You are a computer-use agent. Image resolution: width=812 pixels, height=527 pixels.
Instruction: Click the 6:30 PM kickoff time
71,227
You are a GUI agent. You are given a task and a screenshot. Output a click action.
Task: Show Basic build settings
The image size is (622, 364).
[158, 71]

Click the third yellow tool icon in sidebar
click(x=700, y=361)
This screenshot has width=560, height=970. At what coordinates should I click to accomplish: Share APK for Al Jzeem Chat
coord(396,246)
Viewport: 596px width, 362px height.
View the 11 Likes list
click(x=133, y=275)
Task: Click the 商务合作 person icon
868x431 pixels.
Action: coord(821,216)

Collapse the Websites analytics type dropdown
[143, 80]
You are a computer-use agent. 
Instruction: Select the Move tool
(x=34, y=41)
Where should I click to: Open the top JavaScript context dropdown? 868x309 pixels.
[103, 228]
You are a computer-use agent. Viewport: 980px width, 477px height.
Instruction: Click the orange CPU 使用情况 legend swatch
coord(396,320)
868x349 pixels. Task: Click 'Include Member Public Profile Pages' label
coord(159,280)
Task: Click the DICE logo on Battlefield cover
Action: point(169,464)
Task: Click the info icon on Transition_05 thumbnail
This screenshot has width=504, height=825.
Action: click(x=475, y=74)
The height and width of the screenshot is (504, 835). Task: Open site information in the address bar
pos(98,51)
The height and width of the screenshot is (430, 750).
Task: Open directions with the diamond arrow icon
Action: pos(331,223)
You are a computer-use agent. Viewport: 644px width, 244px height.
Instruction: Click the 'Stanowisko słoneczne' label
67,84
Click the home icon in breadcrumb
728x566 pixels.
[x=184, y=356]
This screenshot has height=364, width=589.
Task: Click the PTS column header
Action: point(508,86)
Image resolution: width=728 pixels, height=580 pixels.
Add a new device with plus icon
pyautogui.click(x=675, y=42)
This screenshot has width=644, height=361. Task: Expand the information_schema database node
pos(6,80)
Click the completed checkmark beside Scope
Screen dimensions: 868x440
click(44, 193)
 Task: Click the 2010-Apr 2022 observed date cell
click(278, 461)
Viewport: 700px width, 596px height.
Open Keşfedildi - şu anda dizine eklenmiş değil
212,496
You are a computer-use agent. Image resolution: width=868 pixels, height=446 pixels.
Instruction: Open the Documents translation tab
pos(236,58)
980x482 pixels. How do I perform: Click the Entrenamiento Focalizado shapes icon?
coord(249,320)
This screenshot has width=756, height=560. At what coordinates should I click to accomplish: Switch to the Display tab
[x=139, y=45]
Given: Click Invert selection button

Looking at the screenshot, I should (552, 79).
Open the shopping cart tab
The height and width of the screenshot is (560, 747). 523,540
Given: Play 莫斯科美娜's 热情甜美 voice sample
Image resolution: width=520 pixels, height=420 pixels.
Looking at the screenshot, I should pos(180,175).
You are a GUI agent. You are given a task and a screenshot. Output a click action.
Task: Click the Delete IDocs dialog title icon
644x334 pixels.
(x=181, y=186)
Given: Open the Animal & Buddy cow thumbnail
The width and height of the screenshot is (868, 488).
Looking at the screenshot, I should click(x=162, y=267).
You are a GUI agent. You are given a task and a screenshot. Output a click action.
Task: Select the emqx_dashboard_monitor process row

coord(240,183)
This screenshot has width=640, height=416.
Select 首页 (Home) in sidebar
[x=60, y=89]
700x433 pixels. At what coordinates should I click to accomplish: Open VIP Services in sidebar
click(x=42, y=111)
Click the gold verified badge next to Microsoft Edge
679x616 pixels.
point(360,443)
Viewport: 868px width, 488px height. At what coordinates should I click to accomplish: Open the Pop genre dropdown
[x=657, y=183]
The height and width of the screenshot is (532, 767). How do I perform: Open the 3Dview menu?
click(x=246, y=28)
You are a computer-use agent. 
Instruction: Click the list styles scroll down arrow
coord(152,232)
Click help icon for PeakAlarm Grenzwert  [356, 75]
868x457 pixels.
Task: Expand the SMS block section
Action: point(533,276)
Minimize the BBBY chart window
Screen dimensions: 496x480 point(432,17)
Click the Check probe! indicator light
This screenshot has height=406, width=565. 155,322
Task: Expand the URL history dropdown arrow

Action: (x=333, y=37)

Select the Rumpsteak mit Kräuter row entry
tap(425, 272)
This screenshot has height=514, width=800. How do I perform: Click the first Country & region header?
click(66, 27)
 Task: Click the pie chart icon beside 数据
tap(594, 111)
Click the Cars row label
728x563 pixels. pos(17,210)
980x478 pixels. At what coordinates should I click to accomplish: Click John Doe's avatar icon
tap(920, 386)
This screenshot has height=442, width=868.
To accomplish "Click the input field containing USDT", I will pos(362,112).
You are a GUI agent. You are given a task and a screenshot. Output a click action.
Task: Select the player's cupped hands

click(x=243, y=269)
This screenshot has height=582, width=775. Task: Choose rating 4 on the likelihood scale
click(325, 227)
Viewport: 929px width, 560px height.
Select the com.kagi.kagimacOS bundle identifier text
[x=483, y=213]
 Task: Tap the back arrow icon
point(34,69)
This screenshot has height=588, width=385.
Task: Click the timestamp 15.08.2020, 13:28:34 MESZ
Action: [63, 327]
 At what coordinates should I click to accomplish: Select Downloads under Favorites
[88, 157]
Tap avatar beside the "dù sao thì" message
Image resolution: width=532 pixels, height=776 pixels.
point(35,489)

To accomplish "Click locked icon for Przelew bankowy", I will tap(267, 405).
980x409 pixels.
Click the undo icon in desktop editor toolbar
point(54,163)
——————————
### WORK INSTRUCTION
Restate each entry above word for word.

### RESULT OF THE TASK
You are a computer-use agent. Image resolution: width=812 pixels, height=527 pixels.
Instruction: Click the 6:30 PM kickoff time
71,227
You are a GUI agent. You are given a task and a screenshot. Output a click action.
Task: Show Basic build settings
The image size is (622, 364).
[158, 71]

Click the third yellow tool icon in sidebar
click(x=700, y=361)
This screenshot has width=560, height=970. At what coordinates should I click to accomplish: Share APK for Al Jzeem Chat
coord(396,246)
Viewport: 596px width, 362px height.
View the 11 Likes list
click(x=133, y=275)
Task: Click the 商务合作 person icon
868x431 pixels.
Action: coord(821,216)

Collapse the Websites analytics type dropdown
[143, 80]
You are a computer-use agent. 
Instruction: Select the Move tool
(x=34, y=41)
Where should I click to: Open the top JavaScript context dropdown? 868x309 pixels.
[103, 228]
You are a computer-use agent. Viewport: 980px width, 477px height.
Instruction: Click the orange CPU 使用情况 legend swatch
coord(396,320)
868x349 pixels. Task: Click 'Include Member Public Profile Pages' label
coord(159,280)
Task: Click the DICE logo on Battlefield cover
Action: point(169,464)
Task: Click the info icon on Transition_05 thumbnail
This screenshot has width=504, height=825.
Action: click(x=475, y=74)
The height and width of the screenshot is (504, 835). Task: Open site information in the address bar
pos(98,51)
The height and width of the screenshot is (430, 750).
Task: Open directions with the diamond arrow icon
Action: pos(331,223)
You are a computer-use agent. Viewport: 644px width, 244px height.
Instruction: Click the 'Stanowisko słoneczne' label
67,84
Click the home icon in breadcrumb
728x566 pixels.
[x=184, y=356]
This screenshot has height=364, width=589.
Task: Click the PTS column header
Action: point(508,86)
Image resolution: width=728 pixels, height=580 pixels.
Add a new device with plus icon
pyautogui.click(x=675, y=42)
This screenshot has width=644, height=361. Task: Expand the information_schema database node
pos(6,80)
Click the completed checkmark beside Scope
Screen dimensions: 868x440
click(44, 193)
 Task: Click the 2010-Apr 2022 observed date cell
click(278, 461)
Viewport: 700px width, 596px height.
Open Keşfedildi - şu anda dizine eklenmiş değil
212,496
You are a computer-use agent. Image resolution: width=868 pixels, height=446 pixels.
Instruction: Open the Documents translation tab
pos(236,58)
980x482 pixels. How do I perform: Click the Entrenamiento Focalizado shapes icon?
coord(249,320)
This screenshot has width=756, height=560. At what coordinates should I click to accomplish: Switch to the Display tab
[x=139, y=45]
Given: Click Invert selection button

Looking at the screenshot, I should (552, 79).
Open the shopping cart tab
The height and width of the screenshot is (560, 747). 523,540
Given: Play 莫斯科美娜's 热情甜美 voice sample
Image resolution: width=520 pixels, height=420 pixels.
Looking at the screenshot, I should pos(180,175).
You are a GUI agent. You are given a task and a screenshot. Output a click action.
Task: Click the Delete IDocs dialog title icon
644x334 pixels.
(x=181, y=186)
Given: Open the Animal & Buddy cow thumbnail
The width and height of the screenshot is (868, 488).
Looking at the screenshot, I should click(x=162, y=267).
You are a GUI agent. You are given a task and a screenshot. Output a click action.
Task: Select the emqx_dashboard_monitor process row

coord(240,183)
This screenshot has width=640, height=416.
Select 首页 (Home) in sidebar
[x=60, y=89]
700x433 pixels. At what coordinates should I click to accomplish: Open VIP Services in sidebar
click(x=42, y=111)
Click the gold verified badge next to Microsoft Edge
679x616 pixels.
point(360,443)
Viewport: 868px width, 488px height. At what coordinates should I click to accomplish: Open the Pop genre dropdown
[x=657, y=183]
The height and width of the screenshot is (532, 767). How do I perform: Open the 3Dview menu?
click(x=246, y=28)
You are a computer-use agent. 
Instruction: Click the list styles scroll down arrow
coord(152,232)
Click help icon for PeakAlarm Grenzwert  [356, 75]
868x457 pixels.
Task: Expand the SMS block section
Action: point(533,276)
Minimize the BBBY chart window
Screen dimensions: 496x480 point(432,17)
Click the Check probe! indicator light
This screenshot has height=406, width=565. 155,322
Task: Expand the URL history dropdown arrow

Action: (x=333, y=37)

Select the Rumpsteak mit Kräuter row entry
tap(425, 272)
This screenshot has height=514, width=800. How do I perform: Click the first Country & region header?
click(66, 27)
 Task: Click the pie chart icon beside 数据
tap(594, 111)
Click the Cars row label
728x563 pixels. pos(17,210)
980x478 pixels. At what coordinates should I click to accomplish: Click John Doe's avatar icon
tap(920, 386)
This screenshot has height=442, width=868.
To accomplish "Click the input field containing USDT", I will pos(362,112).
You are a GUI agent. You are given a task and a screenshot. Output a click action.
Task: Select the player's cupped hands

click(x=243, y=269)
This screenshot has height=582, width=775. Task: Choose rating 4 on the likelihood scale
click(325, 227)
Viewport: 929px width, 560px height.
Select the com.kagi.kagimacOS bundle identifier text
[x=483, y=213]
 Task: Tap the back arrow icon
point(34,69)
This screenshot has height=588, width=385.
Task: Click the timestamp 15.08.2020, 13:28:34 MESZ
Action: [63, 327]
 At what coordinates should I click to accomplish: Select Downloads under Favorites
[88, 157]
Tap avatar beside the "dù sao thì" message
Image resolution: width=532 pixels, height=776 pixels.
point(35,489)

To accomplish "Click locked icon for Przelew bankowy", I will tap(267, 405).
980x409 pixels.
Click the undo icon in desktop editor toolbar
point(54,163)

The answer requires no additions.